进一步,步骤(1)中,所述混合内标溶液中,10ppm的d15:0/18:1磷脂酰乙醇胺内标液、10ppm的d18:1溶血性磷脂酰胆碱内标液和100ppm的d15:0/18:1/15:0甘油三酯的甲基叔丁基醚/甲醇内标液的体积比为1:1:1。
进一步,步骤(1)中,涡旋震荡时间为60s。
进一步,步骤(1)中,离心转速为3000rpm,离心时间为15-20min。
进一步,步骤(1)中,所述复溶液为体积比1:1的二氯甲烷/甲醇混合液。
进一步,步骤(2)中,水/乙腈混合溶剂中,水/乙腈的体积比为2:3。
进一步,步骤(2)中,乙腈/异丙醇混合溶剂中,乙腈/异丙醇的体积比为1:9。
进一步,步骤(2)中,uplc过程中,梯度洗脱程序为:0.01min时,a相/b相的体积比为60/40,逐渐改变梯度到12min,变成0/100,并维持到13.5min,进一步改变梯度到13.7min变成60/40,并维持到18.0min。

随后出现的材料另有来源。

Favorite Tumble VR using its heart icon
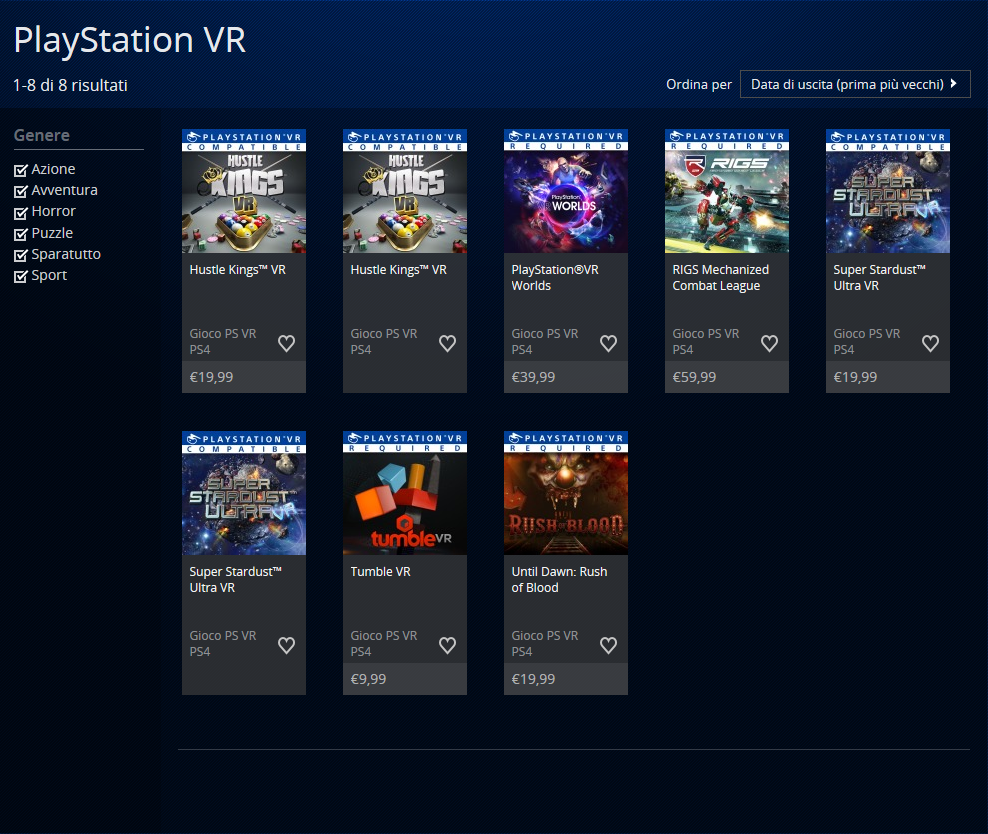 [x=447, y=645]
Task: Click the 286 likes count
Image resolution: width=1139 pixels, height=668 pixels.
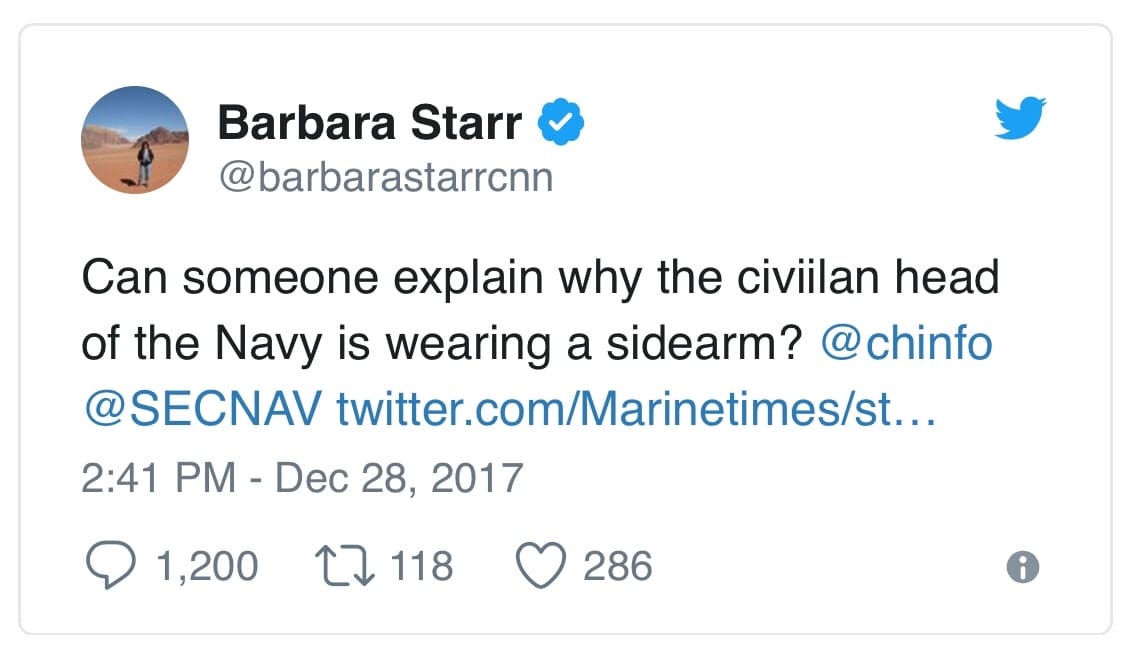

本发明的有益效果是:本发明将待测油脂样本预处理后,再进行提取,然后进行超高效液相色谱-质谱检测。该方法操作简便、准确度高、选择性好,能快速检测油脂中的磷脂组分并进行定性和定量,检测灵敏度高。
附图说明
图1为实施例1中菜籽油样品磷脂检测正离子模式tic色谱图;
图2为实施例1中菜籽油样品磷脂检测负离子模式tic色谱图;
图3为实施例1中qc检测结果。
具体实施方式
下面结合附图和具体实施例对本发明作进一步说明。下述实施例中,uplc检测所用的超高效液相色谱仪型号为1290uplc,agilent,色谱柱为
实施例1
检测菜籽油样本中磷脂组分
一种高通量检测油脂中磷脂含量的方法,包括如下步骤:
(1)制备油脂样品待测液
取10μl菜籽油样品,加入到390μl水中,然后加入9μl混合内标溶液和951μl提取液,然后涡旋震荡60s,超声提取10min后离心(离心转速为3000rpm,离心时间为15min),取上清液,重复3次,将上清液合并后旋干,然后加入100μl复溶液复溶,得到油脂样品待测液;
所述混合内标溶液由3μl10ppm的d15:0/18:1磷脂酰乙醇胺内标液、3μl10ppmd18:1溶血性磷脂酰胆碱内标液和3μl100ppm的d15:0/18:1/15:0甘油三酯的甲基叔丁基醚/甲醇内标液组成;
所述提取液为体积比为5:1的甲基叔丁基醚/甲醇溶液;
所述复溶液为体积比1:1的二氯甲烷/甲醇混合液。
(2)检测
采用uplc-triple-tof-ms/ms测定待测样品,通过对比样品中保留时间/一级质谱和二级质谱信息,确定样品中是否含有目标磷脂成分,然后按峰面积归一化法求得各成分的相对质量百分含量;每隔5个样品做一次质控(qc)以保证检测准确度;
uplc测试在超高效液相色谱仪上进行,进样量为6μl,流动相包括a相和b相,其中a相为乙酸铵在水/乙腈(2:3,v/v)混合溶剂中形成的混合溶液,乙酸铵在混合溶液里的浓度为10mm;b相为乙酸铵在乙腈/异丙醇(1:9,v/v)混合溶剂中形成的混合溶液,乙酸铵在混合溶液里的浓度为10mm;流动相的流速为0.3ml/min,柱温为50℃;
uplc过程中,梯度洗脱程序为:0.01min时,a相/b相的体积比为60/40,逐渐改变梯度到12min,变成0/100,并维持到13.5min,进一步改变梯度到13.7min变成60/40,并维持到18.0min;
ms/ms测试在质谱仪上进行,正离子检测质谱条件:离子源喷雾电压(is)为5500v,离子源温度(tem)为550℃,解簇电压(dp)为100v,离子源气体1和2的气压均为60psi,气帘气压强为30psi,扫描范围为200~1000u。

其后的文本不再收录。